Echoing Bill Readings, he calls for a university of "dissensus"
that would be made up of adjacent or overlapping communities, each
fundamentally other to the others, each inhabited by its own
otherness. Each of those opacities is a kind of black hole in the
luminosity or enlightenment to which the university has
traditionally been dedicated. Miller concludes with sections on
Trollope and Proust that attempt to show how otherness is
exemplified in the work of two fundamentally dissimilar authors.

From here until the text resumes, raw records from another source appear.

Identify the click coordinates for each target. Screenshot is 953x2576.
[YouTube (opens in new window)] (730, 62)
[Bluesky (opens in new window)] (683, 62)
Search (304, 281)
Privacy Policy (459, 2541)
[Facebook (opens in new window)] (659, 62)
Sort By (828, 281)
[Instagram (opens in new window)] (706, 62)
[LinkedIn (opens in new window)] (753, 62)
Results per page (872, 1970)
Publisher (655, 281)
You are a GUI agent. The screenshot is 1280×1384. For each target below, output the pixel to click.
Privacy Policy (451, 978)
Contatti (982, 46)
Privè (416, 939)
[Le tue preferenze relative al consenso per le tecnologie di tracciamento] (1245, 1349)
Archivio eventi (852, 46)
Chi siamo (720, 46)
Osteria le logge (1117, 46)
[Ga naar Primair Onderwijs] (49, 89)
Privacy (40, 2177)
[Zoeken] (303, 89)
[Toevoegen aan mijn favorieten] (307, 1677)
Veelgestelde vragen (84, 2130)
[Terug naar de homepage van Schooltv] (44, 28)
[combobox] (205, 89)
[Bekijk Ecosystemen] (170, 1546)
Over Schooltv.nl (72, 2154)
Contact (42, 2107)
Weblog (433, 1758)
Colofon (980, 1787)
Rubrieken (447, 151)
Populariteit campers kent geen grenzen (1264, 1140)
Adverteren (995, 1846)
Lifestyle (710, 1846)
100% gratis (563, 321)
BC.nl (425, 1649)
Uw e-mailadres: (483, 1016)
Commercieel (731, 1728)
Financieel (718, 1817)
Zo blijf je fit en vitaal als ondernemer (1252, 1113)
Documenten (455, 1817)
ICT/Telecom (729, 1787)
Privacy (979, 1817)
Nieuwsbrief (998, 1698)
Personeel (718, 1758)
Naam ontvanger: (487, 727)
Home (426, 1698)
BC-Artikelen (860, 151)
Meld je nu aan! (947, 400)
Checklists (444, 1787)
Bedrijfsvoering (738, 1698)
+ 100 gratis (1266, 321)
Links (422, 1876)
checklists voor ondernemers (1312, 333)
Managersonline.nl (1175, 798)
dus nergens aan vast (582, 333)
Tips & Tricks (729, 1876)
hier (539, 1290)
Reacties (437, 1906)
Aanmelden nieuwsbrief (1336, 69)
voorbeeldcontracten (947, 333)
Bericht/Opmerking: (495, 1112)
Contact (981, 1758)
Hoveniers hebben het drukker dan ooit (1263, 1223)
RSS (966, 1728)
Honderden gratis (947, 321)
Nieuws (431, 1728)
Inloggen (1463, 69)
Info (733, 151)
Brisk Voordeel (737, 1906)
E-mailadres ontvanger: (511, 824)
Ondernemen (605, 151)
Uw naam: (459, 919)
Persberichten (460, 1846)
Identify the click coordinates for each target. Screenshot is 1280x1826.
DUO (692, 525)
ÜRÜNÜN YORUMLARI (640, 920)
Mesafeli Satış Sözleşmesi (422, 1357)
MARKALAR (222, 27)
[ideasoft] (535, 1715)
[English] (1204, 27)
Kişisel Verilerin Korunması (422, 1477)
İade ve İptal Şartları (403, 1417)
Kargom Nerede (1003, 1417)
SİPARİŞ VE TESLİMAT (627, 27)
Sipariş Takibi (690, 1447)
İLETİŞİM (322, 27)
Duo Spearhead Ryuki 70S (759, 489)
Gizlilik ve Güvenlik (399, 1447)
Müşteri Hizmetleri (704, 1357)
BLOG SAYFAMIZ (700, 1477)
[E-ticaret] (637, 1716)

Manuel Asensi's "J. Hillis Miller: or, Boustrophedonic Reading" is
the first comprehensive interpretation of Miller's work, one that
foregrounds its difference not only from the work of his
associates--such as Paul de Man, Jacques Derrida, and Georges
Poulet--but from European literary methodologies such as semiotics,
Slavic formalism, Glosematics, narratology, structuralism, and
reception theory. Bypassing or challenging conventional accounts of
Miller's work, Asensi brings a fresh view to his readings of
Miller's criticism. He finds there a complex and partially
contradictory "matrix" that persists, throughout the apparent
methodological changes, from Miller's earliest work to the most
recent. According to Asensi, that matrix organizes itself around a
fascination with the strangeness or otherness of literary works.